The battle that follows is visceral, even if it isn’t quite as epic compared to other battles in this series. The bar gets raised pretty fucking high when some of those battles involve Celestials. There’s some nice firepower exchanged by Storm, 2099 Doom, and an asshole version of Psylocke that looks like my old algebra teacher. But the biggest fight is naturally between Cyclops and Havok.

Now this battle had the potential to be the same bullshit that has plagued every Havok/Cyclops battle since Avengers vs. X-men. Havok bitches and moans about Cyclops being a tyrant while Cyclops bitches and moans about Havok’s bitching. It could have easily been another case where Cyclops is made into a villain to cover for Havok’s bitching. But that isn’t necessarily the case here. It’s still there to some extent, but only for those who forget that Cyclops doesn’t know the truth about Eimin’s bullshit. He also doesn’t know that Eimin is planning to murder his ass and everyone else he cares about. That’s why rooting for Havok this time doesn’t make me want to throw up. I can save that shit for hangovers where it belongs.

But Cyclops vs. Havok Round 239 doesn’t go by fast enough for Magneto’s tastes. While Cyclops clearly holds back in fighting his brother, Magneto isn’t so sympathetic and not just because he’s not fond of going back to a time where he has to deal with bigoted humans again. The whole reason Planet X exists and thrives is because of the sacrifice that the Scarlet Witch made. Havok is looking to undo that and while Magneto may be a shitty father, he’s more than willing to defend her sacrifice. That means ripping Havok away from his battle with Cyclops and preparing to murder his ass right and be done with it. While I do root for Havok, I also sympathize with Magneto to some extent. Then I remember that I’m sympathizing with a guy who probably piss on the ashes of Earth and is okay with full blown murder. So that sympathy is more short-lived than Patton Oswald’s stint on Agents of SHIELD.

All the while, Eimin is watching this and probably resisting the urge to masturbate to it. The X-Council is basically doing their work for her and has no idea that she’s preparing to murder their ass. Even I have to admit that’s a pretty good plan, even if it is full with multiple dick moves. That doesn’t make it any less refreshing when Thor, Iron Man, an Abomination/Deathlok hybrid, and a version of Spider-Man with a kickass costume bust in before she can break out her vibrator. Few characters in the Marvel universe are more deserving of an ass-kicking than Eimin at this point. So seeing Thor stand over her, looking ready to hammer her head through her ass, just gives me wonderful feelings in my pants.

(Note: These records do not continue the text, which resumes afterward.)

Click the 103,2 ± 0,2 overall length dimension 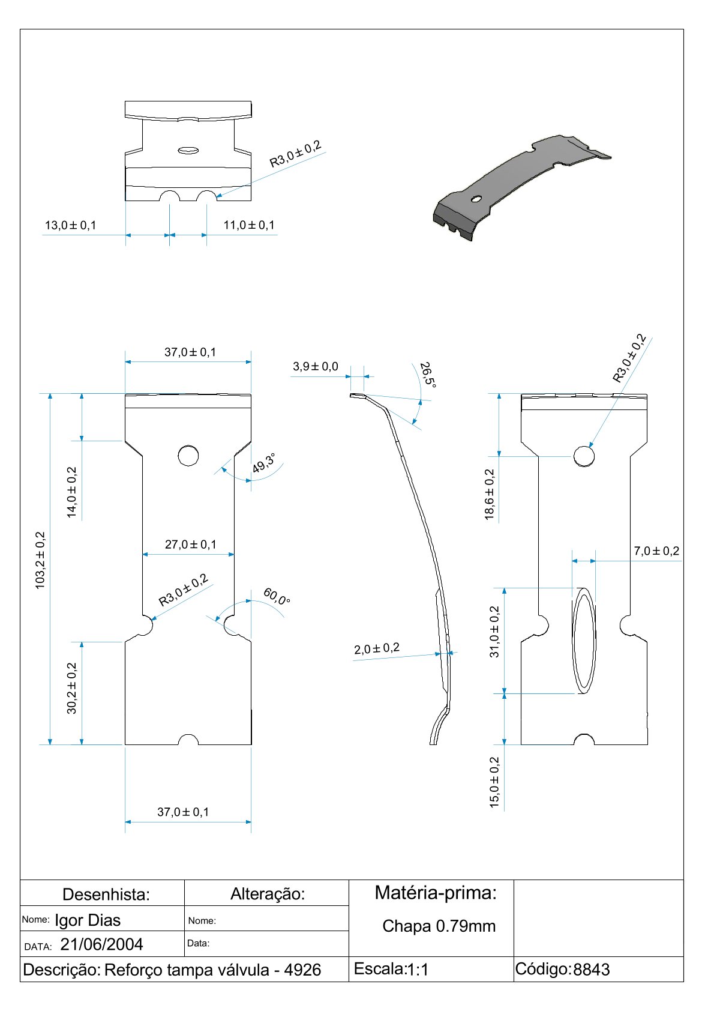(40, 560)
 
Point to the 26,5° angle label (427, 375)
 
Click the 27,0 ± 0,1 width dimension (191, 545)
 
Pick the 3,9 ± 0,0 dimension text (316, 366)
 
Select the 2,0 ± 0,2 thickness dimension (377, 649)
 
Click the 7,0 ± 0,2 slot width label (656, 551)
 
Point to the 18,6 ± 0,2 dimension (490, 494)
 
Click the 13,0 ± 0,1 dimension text (70, 226)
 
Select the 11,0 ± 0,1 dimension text (249, 225)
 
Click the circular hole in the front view (188, 456)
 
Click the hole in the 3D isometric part (476, 198)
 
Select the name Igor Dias (88, 920)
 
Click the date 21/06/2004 (102, 945)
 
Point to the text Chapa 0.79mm (439, 926)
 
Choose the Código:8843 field (562, 970)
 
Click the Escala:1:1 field (391, 969)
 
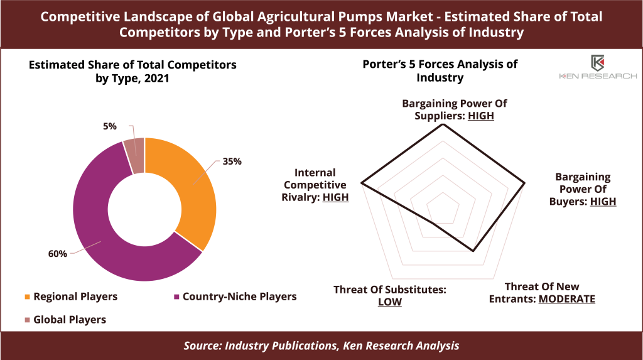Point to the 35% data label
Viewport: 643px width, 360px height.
(232, 161)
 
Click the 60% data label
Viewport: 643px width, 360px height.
(57, 254)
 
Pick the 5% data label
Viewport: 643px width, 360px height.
(110, 126)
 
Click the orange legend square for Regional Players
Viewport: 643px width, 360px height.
(28, 297)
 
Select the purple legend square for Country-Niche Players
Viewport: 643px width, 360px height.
(176, 297)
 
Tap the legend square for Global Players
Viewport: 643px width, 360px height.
(28, 320)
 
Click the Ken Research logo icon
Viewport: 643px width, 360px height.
(598, 63)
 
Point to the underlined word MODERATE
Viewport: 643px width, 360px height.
(567, 299)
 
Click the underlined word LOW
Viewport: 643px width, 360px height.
(390, 302)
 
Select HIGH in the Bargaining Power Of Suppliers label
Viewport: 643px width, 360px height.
(481, 116)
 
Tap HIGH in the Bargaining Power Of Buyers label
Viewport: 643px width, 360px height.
(603, 202)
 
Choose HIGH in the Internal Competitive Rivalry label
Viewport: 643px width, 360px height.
(335, 197)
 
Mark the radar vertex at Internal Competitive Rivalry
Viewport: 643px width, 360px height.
(361, 183)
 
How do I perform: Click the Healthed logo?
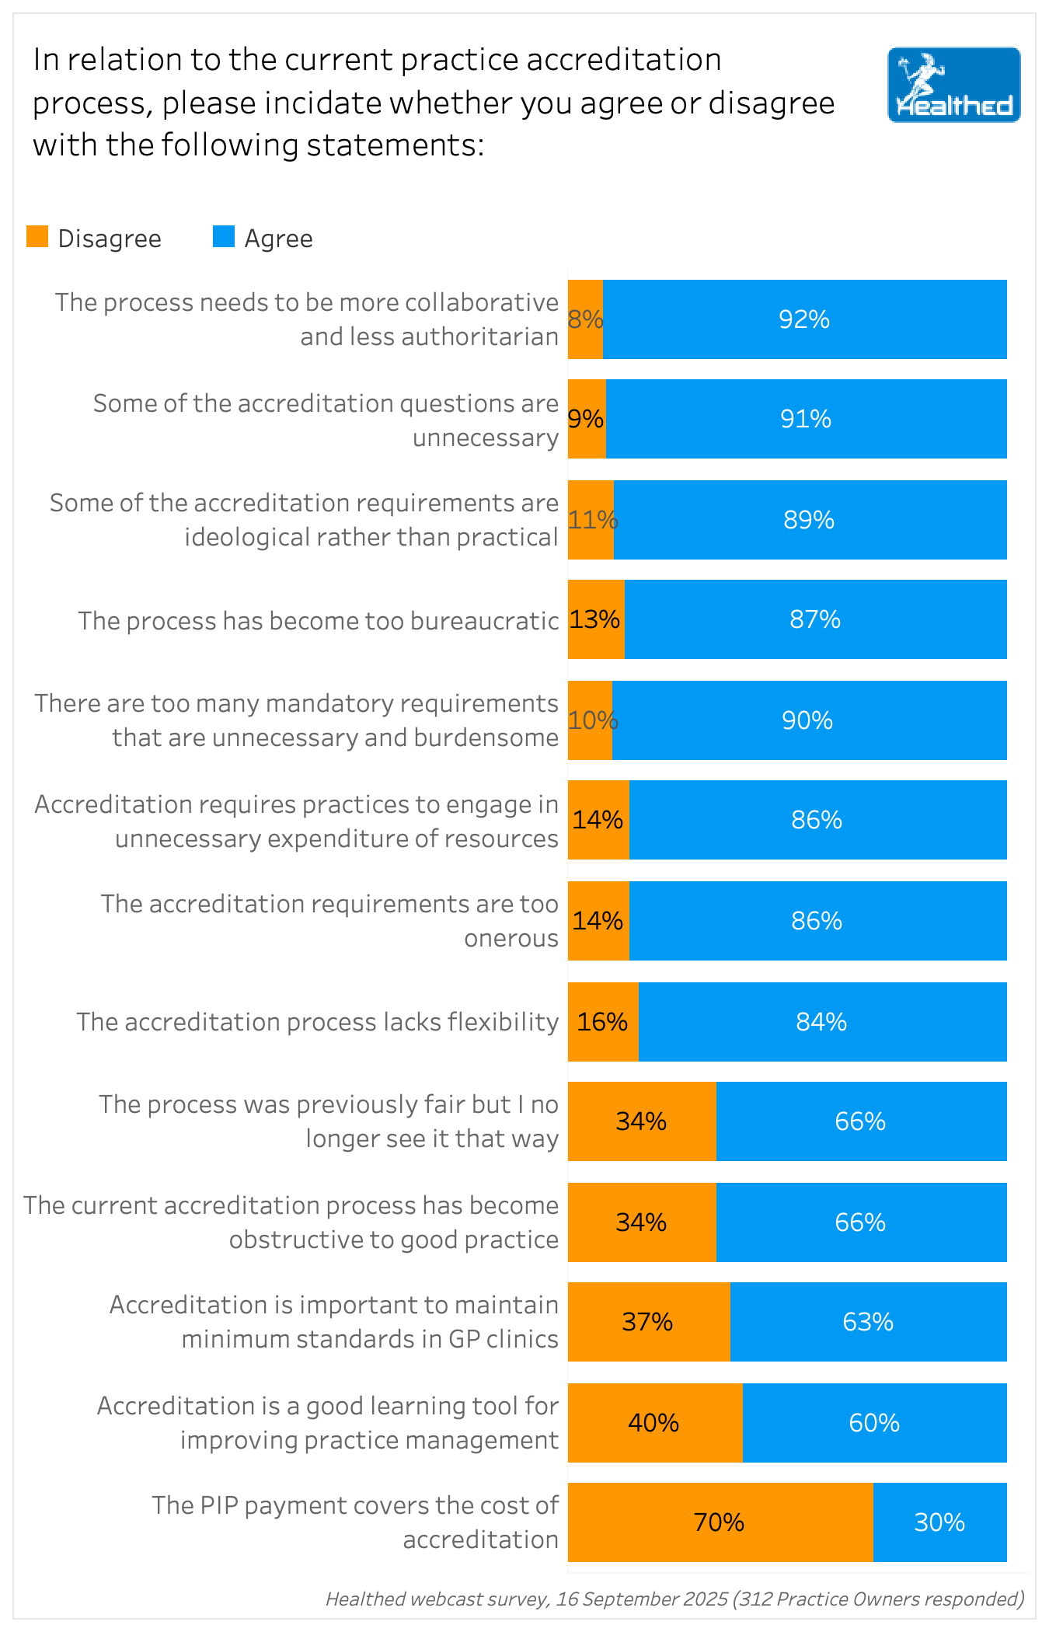[x=953, y=85]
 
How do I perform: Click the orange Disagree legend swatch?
[x=37, y=237]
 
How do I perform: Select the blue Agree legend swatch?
[x=224, y=237]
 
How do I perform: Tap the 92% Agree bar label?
[x=804, y=319]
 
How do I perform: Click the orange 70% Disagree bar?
[x=720, y=1522]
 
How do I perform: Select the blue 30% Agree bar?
[x=939, y=1522]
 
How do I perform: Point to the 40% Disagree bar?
[x=654, y=1422]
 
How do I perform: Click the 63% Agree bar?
[x=868, y=1321]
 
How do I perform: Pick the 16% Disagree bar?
[x=603, y=1021]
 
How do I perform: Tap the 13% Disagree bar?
[x=595, y=619]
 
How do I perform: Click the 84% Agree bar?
[x=821, y=1021]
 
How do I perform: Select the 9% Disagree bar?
[x=586, y=419]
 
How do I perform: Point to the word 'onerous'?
[x=511, y=938]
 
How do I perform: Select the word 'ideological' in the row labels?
[x=248, y=537]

The biggest accomplishment of this comic is that it put a plan in place to undo the Apocalypse Twins’ bullshit. Sure, it blatantly ripped off Days of Futures Past. But if this story was going to rip off anything, it might as well rip off the second greatest X-men story of all time. The second biggest accomplishment of this comic is that it made me root for Havok without also making me want to throw up. And it isn’t just because now he has to save his daughter. Now he also has to save Cyclops, Storm, and everyone else on the X-Council from being murdered by Eimin. And the X-Council doesn’t know just how fucked they are. That makes Havok’s struggle sympathetic, but he’s still a douche. It’s not enough to overlook some of the larger plot holes. But I’ve seen bigger holes in Kristen Stewart’s acting. And these are holes that can be fixed easily in future issues. That’s why I give Uncanny Avengers #19 an 8 out of 10. Make no mistake. Eimin is basically becoming a sun-burned Apocalypse with boobs. Nice boobs can make people overlook many flaws, but not in this case. Putting boobs on an Apocalypse wannabe only demeans the sanctity of boobs. Nuff said!

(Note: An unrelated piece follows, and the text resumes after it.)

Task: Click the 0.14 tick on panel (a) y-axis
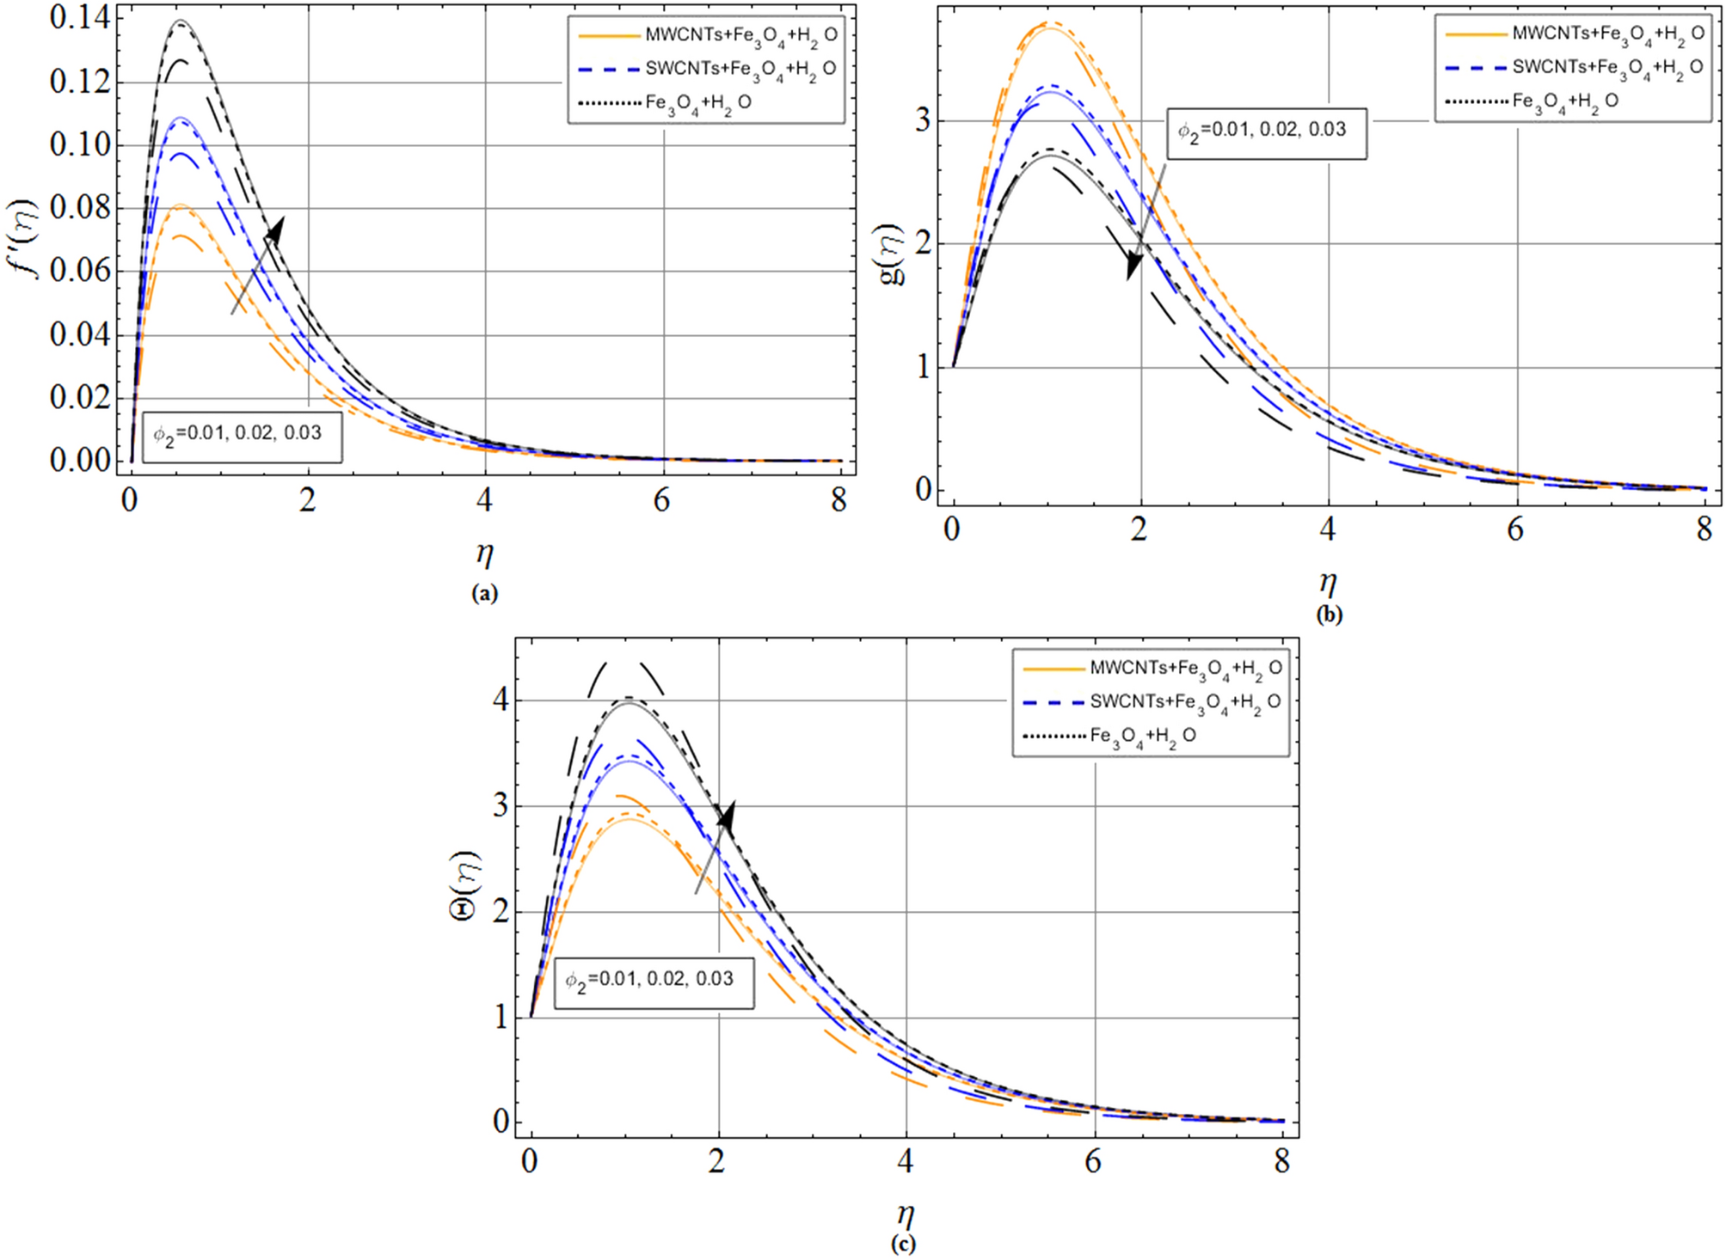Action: click(x=80, y=18)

  1. I really hope Banshee returns from the dead and joins the team. And I swear to God, if Remender kills the kid... -Shane

  2. Any reason Beast went back to the feline form? Because I really do wish it would stick. Yeah, I know, I am in the miniscule minority, but I felt Morrison and Quitely were really onto something changing up Beast's form. They used the Beast design aesthetic from the black and white French classic movie La Belle et la Bete as a basic template for their New X-Men Beast. Oh, well.